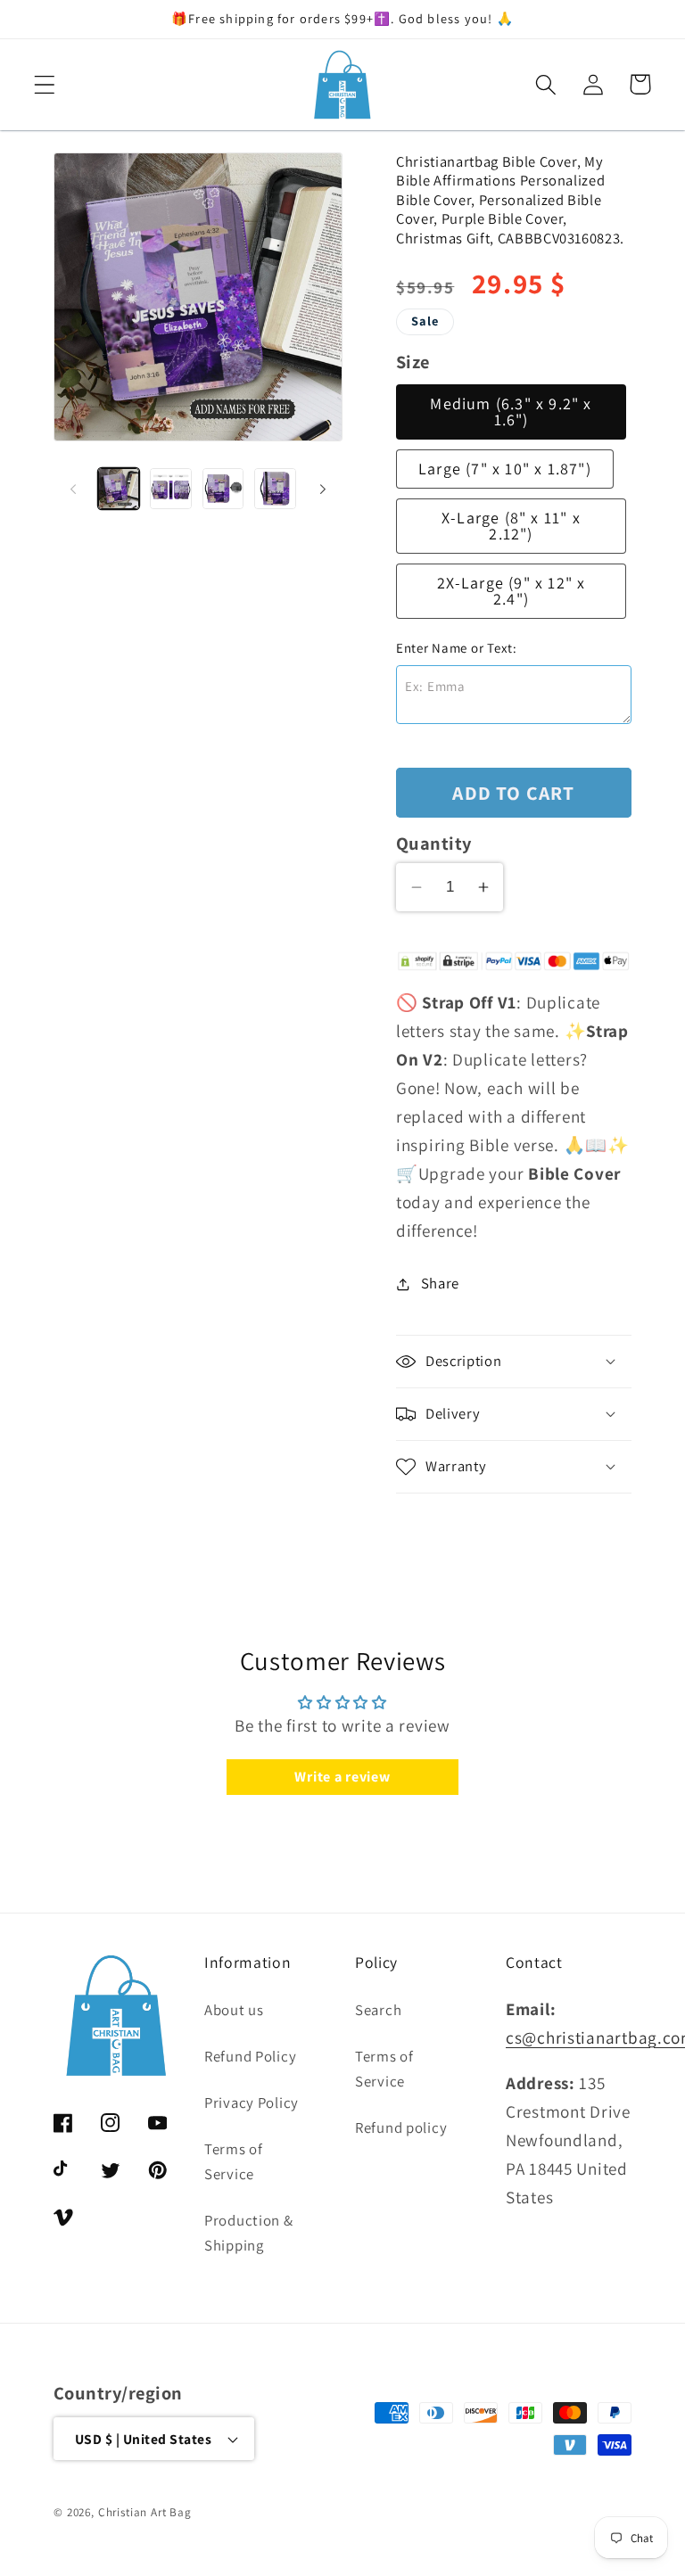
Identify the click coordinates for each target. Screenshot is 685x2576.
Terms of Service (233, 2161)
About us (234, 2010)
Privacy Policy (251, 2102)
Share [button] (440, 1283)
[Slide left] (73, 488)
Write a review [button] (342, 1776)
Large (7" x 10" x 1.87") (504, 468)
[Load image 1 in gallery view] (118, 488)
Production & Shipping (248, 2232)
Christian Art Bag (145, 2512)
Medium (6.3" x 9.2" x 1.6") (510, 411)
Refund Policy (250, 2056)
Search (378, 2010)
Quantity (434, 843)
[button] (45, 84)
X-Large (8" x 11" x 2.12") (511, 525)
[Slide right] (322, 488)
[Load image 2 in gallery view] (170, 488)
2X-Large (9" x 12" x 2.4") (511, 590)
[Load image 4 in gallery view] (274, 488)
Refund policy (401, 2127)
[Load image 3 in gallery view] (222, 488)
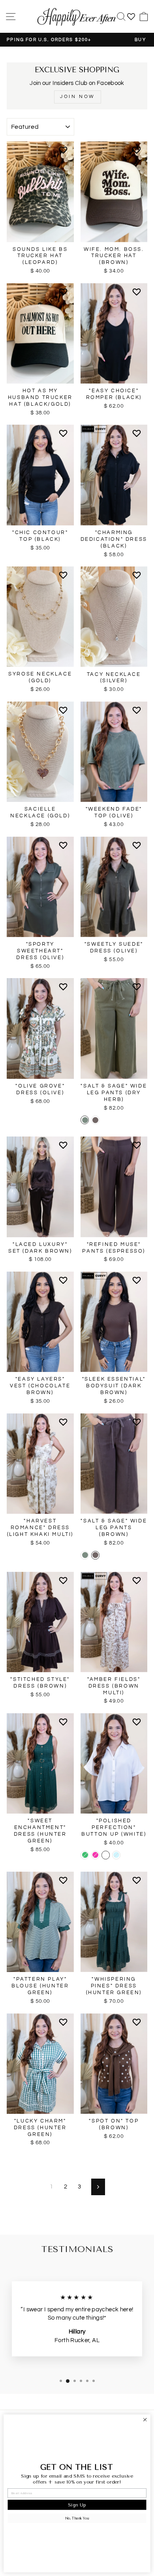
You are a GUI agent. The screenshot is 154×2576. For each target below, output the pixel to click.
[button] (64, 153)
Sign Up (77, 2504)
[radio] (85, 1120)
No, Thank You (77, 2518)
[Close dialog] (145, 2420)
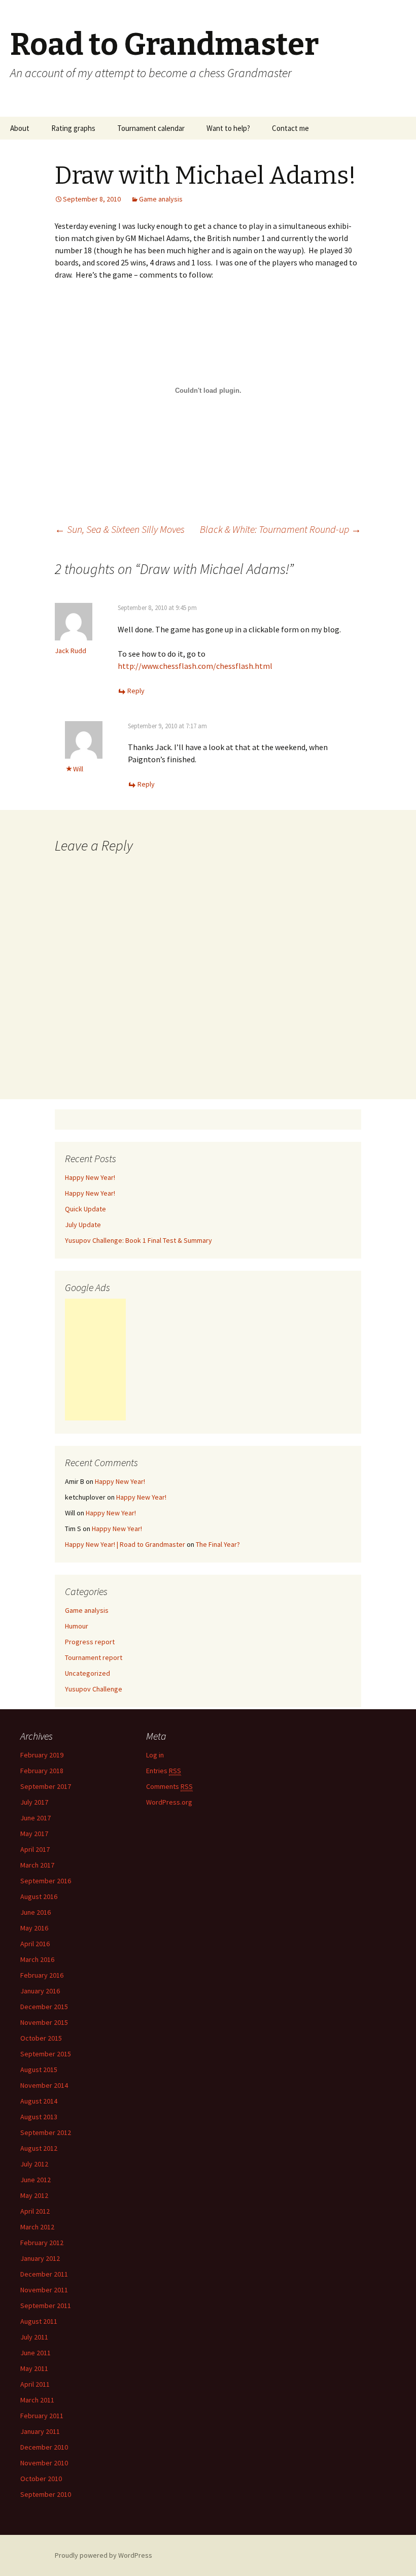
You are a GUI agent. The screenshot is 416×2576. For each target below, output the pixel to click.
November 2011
☆ ☆ ☆ ☆
*Aim of the exercise:*
For this exercise, set down exactly the lines that run from the line holding "Production & Shipping (248, 2232)" to the last line of the records above; include both end lines and omit pictures.

*Result of the task:*
Production & Shipping (248, 2232)
Christian Art Bag (145, 2512)
Medium (6.3" x 9.2" x 1.6") (510, 411)
Refund Policy (250, 2056)
Search (378, 2010)
Quantity (434, 843)
[button] (45, 84)
X-Large (8" x 11" x 2.12") (511, 525)
[Slide right] (322, 488)
[Load image 2 in gallery view] (170, 488)
2X-Large (9" x 12" x 2.4") (511, 590)
[Load image 4 in gallery view] (274, 488)
Refund policy (401, 2127)
[Load image 3 in gallery view] (222, 488)
You are a GUI agent. The screenshot is 154×2576. For each target below, output the pixel to click.
[button] (64, 153)
Sign Up (77, 2504)
[radio] (85, 1120)
No, Thank You (77, 2518)
[Close dialog] (145, 2420)
You are a GUI agent. The screenshot is 416×2576. For each target below, output the pixel to click.
November 2011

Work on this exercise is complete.